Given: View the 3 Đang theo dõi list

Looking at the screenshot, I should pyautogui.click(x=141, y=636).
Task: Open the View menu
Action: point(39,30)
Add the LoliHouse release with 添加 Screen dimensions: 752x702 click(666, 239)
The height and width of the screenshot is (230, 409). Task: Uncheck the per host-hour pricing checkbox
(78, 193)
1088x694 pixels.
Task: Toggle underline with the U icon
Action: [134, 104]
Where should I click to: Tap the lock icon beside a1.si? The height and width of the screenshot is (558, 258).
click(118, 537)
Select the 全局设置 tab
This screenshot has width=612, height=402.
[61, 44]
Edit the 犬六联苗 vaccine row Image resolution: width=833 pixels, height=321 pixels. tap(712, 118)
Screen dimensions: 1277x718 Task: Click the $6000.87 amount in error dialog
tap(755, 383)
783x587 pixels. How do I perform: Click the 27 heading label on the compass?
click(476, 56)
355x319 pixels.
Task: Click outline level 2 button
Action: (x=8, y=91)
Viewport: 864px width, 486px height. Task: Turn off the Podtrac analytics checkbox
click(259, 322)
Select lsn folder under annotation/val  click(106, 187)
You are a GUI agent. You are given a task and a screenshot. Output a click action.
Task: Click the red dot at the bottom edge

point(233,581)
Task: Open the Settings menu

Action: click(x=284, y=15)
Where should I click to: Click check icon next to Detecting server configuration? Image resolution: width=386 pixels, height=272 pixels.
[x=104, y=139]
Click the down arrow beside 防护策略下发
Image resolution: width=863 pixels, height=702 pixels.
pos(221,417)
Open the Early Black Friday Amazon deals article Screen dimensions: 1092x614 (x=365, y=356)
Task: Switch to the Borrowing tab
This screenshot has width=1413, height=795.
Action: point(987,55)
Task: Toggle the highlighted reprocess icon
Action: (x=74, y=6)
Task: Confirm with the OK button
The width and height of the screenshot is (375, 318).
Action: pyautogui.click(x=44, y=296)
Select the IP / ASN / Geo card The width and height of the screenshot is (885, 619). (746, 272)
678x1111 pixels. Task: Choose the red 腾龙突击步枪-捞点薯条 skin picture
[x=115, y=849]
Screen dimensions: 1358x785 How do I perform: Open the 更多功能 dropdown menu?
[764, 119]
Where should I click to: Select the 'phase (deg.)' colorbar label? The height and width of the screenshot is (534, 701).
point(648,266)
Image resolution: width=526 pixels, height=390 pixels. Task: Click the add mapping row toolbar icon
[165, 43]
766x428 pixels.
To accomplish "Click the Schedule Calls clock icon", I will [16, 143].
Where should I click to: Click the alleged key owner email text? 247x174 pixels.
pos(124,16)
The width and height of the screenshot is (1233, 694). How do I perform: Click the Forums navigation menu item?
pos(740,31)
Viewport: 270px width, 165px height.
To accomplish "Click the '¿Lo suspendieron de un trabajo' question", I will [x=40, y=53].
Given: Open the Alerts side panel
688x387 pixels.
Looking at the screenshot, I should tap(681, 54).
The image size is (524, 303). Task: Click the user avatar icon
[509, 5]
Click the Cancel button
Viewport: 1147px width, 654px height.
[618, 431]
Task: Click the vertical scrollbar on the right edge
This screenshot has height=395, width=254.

# # # # #

**The request**
From the listing above, pick out every line that contains the word "perform" and copy each one in full.

**Correct output**
783x587 pixels. How do I perform: Click the 27 heading label on the compass?
Screen dimensions: 1358x785 How do I perform: Open the 更多功能 dropdown menu?
The width and height of the screenshot is (1233, 694). How do I perform: Click the Forums navigation menu item?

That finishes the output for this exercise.